*Task*
Please rename "drag handle" to "grabber" in everything from the line containing "You are a computer-use" down to the end of the records, changing nothing else. Return only those lines, with the pictures left out.

[begin Data rows]

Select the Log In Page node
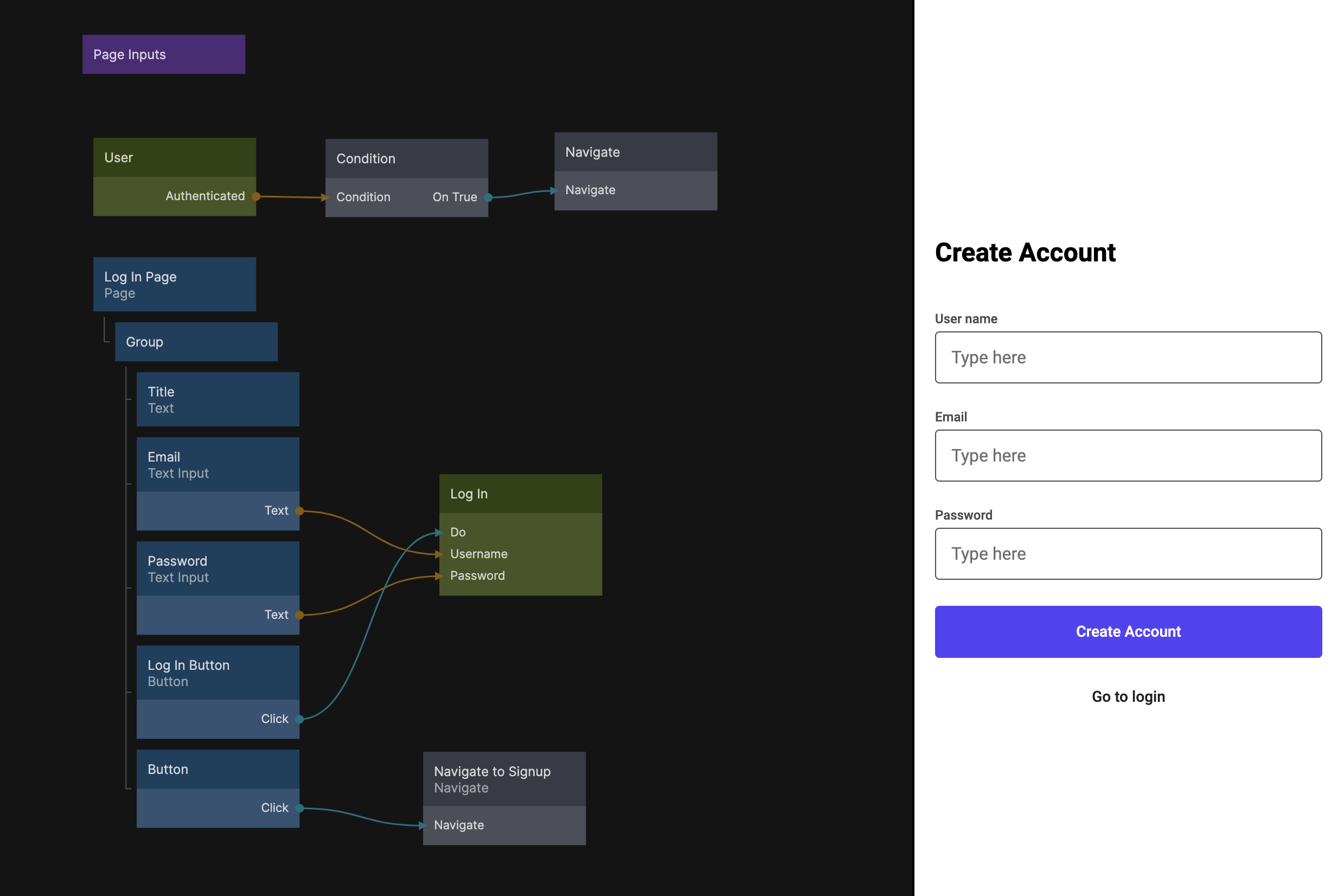Image resolution: width=1344 pixels, height=896 pixels. pos(174,284)
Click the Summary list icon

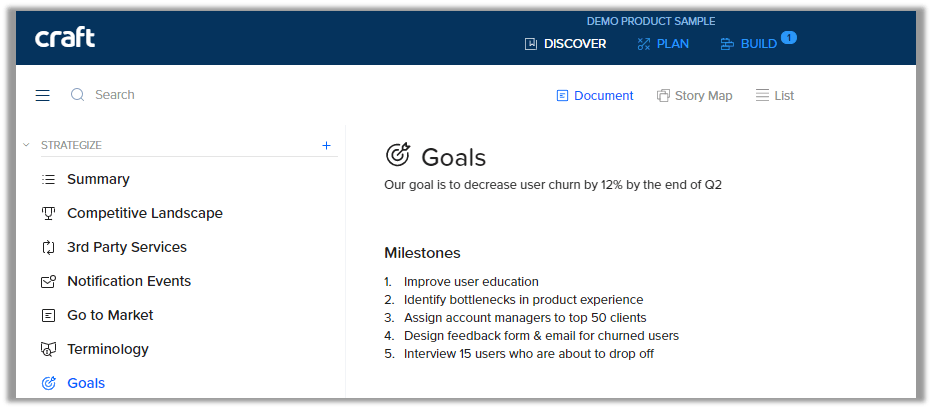point(48,180)
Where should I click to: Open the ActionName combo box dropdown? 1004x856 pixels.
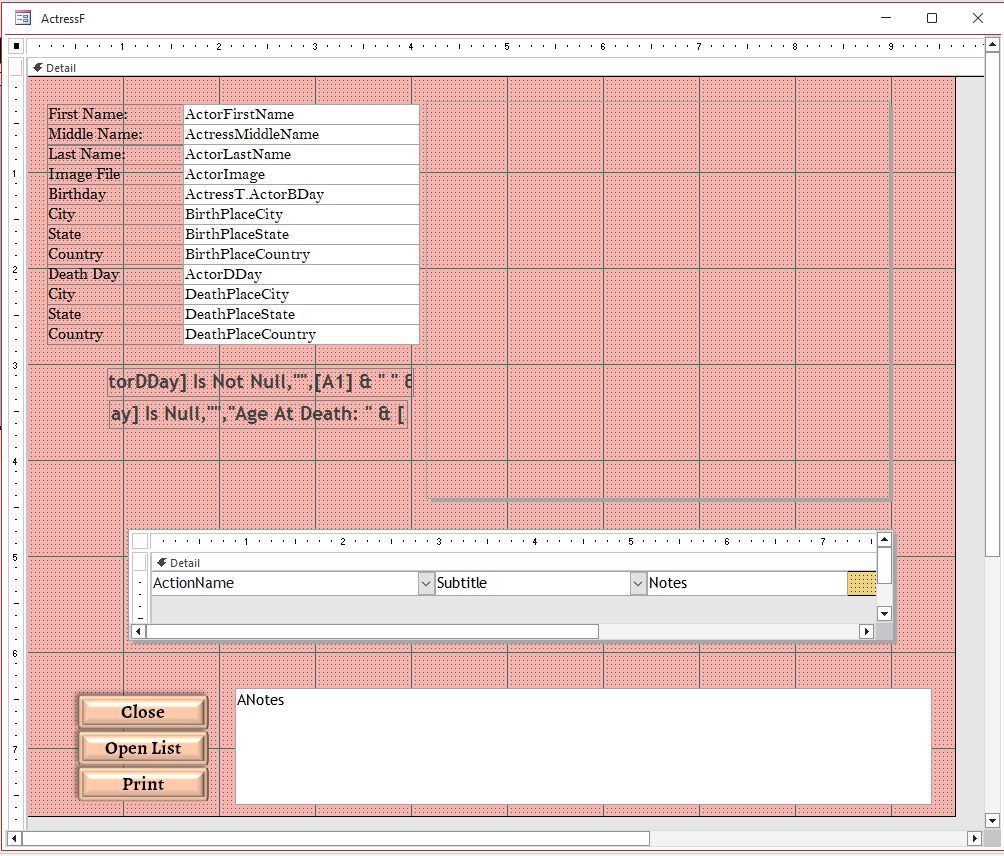(426, 583)
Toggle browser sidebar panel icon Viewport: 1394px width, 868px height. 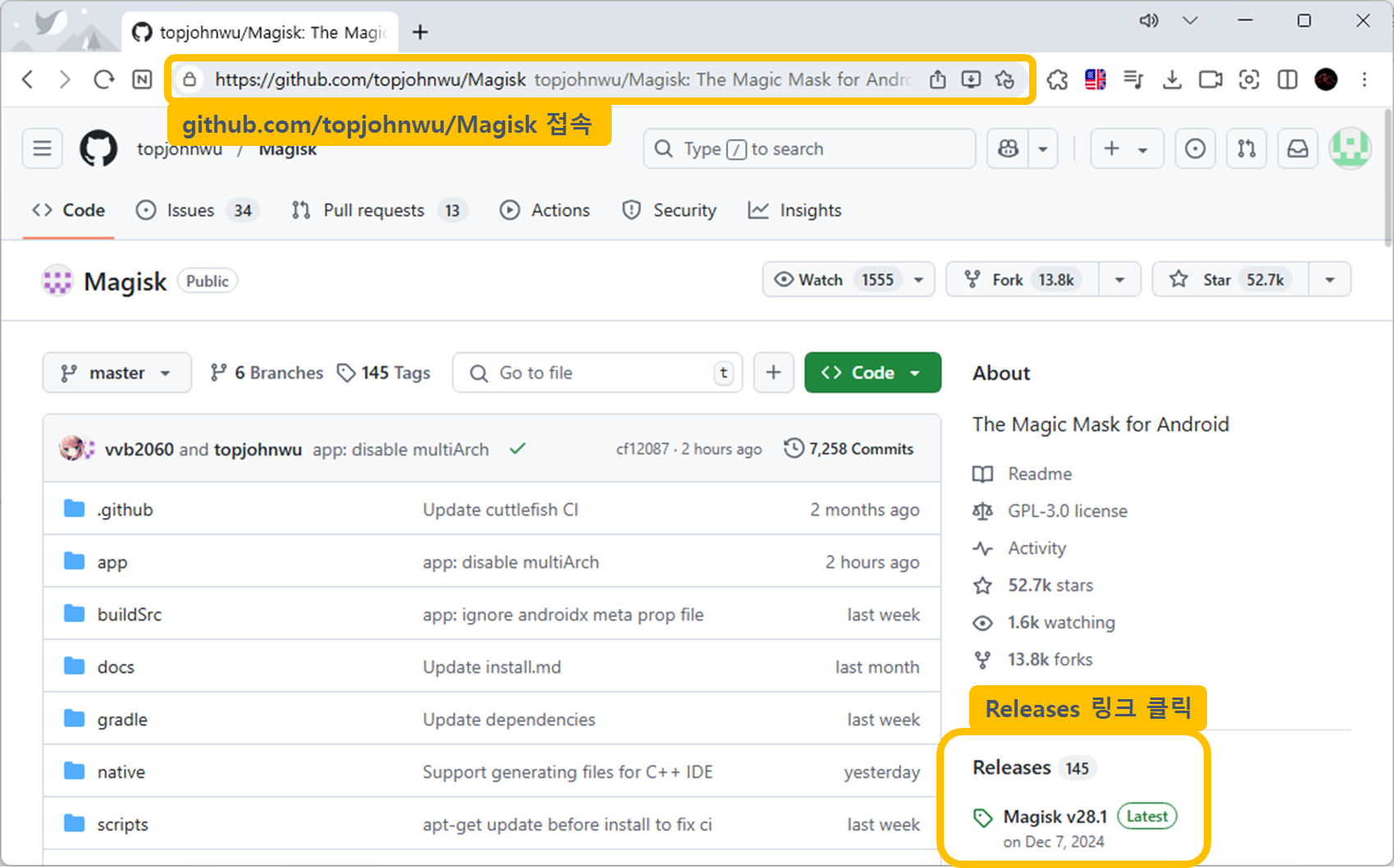[x=1287, y=80]
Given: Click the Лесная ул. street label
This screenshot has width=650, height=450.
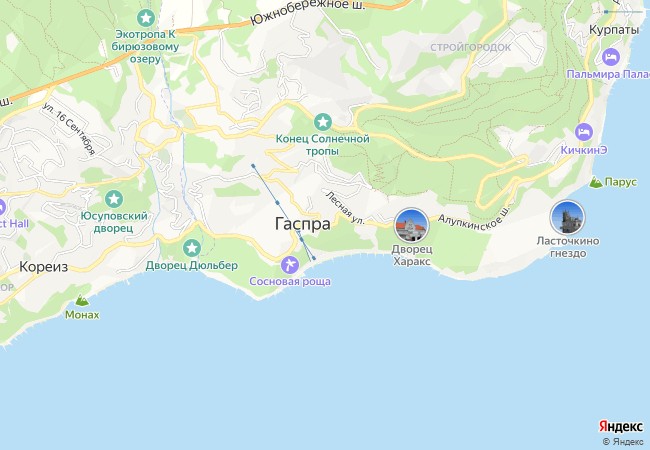Looking at the screenshot, I should 345,208.
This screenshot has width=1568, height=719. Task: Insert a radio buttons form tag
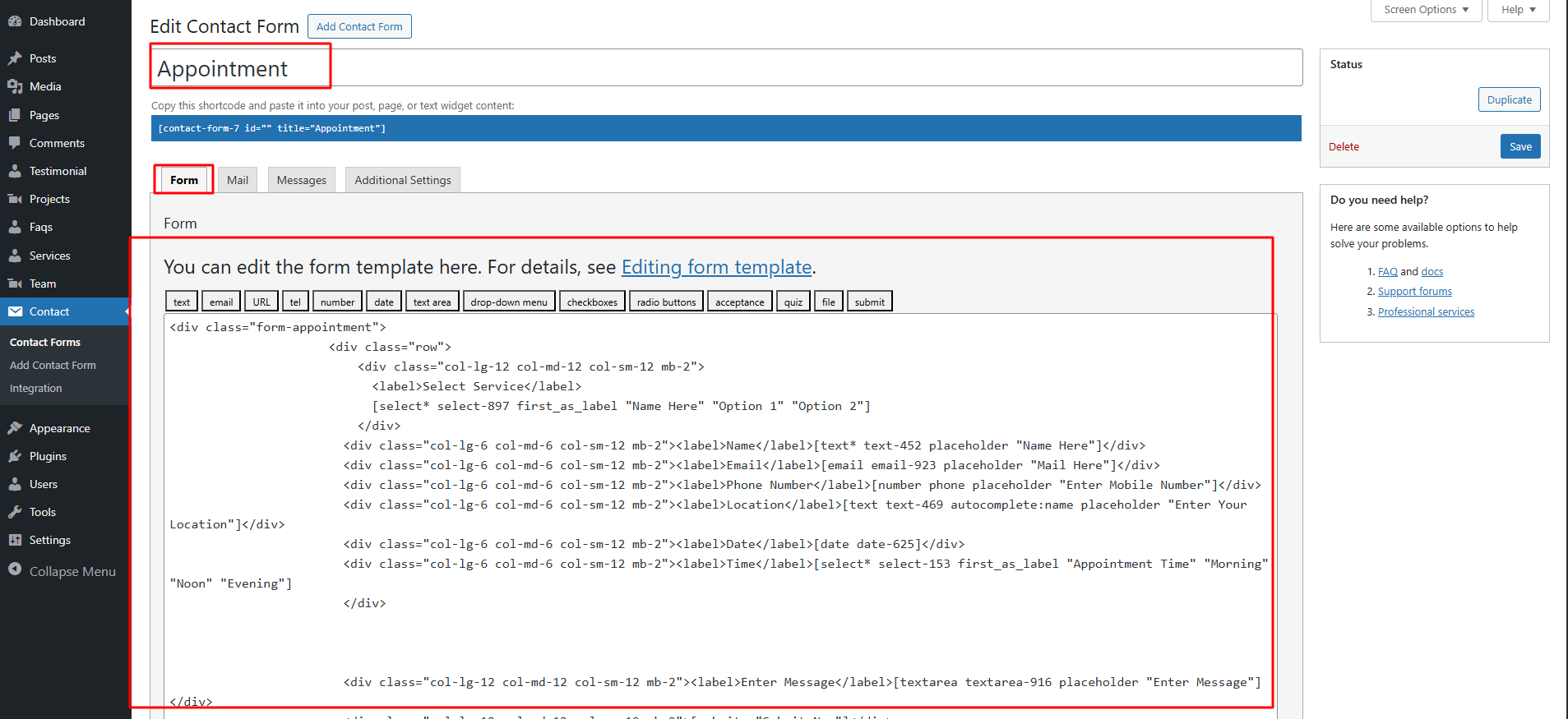666,302
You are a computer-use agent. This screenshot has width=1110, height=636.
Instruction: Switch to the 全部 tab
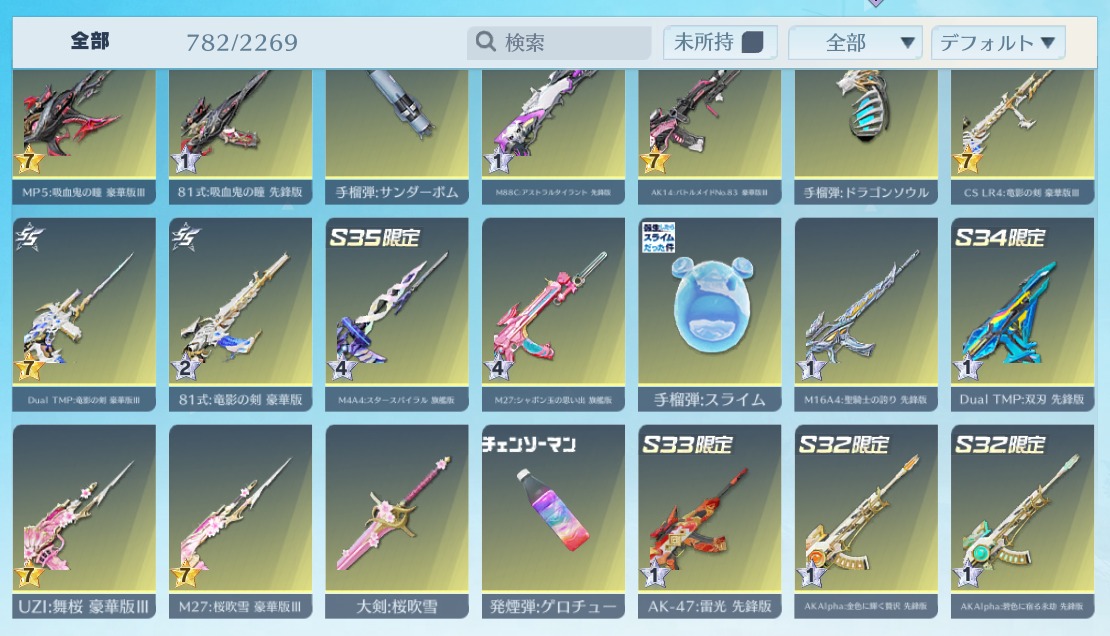pyautogui.click(x=90, y=41)
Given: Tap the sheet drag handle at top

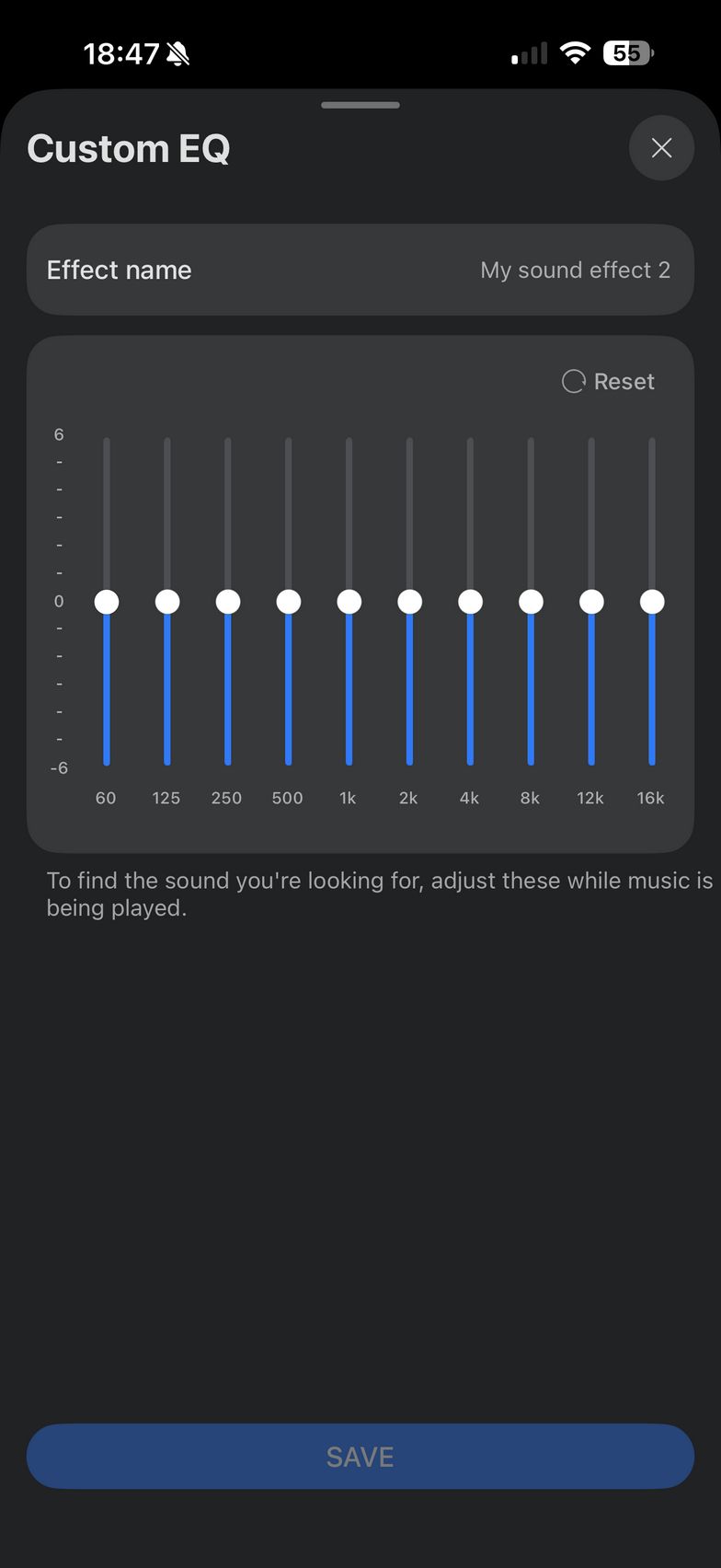Looking at the screenshot, I should [360, 105].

[end Data rows]

*Correct result*
You are a computer-use agent. This screenshot has width=1110, height=636.
Instruction: Switch to the 全部 tab
pyautogui.click(x=90, y=41)
Given: Tap the sheet grabber at top

Looking at the screenshot, I should [360, 105].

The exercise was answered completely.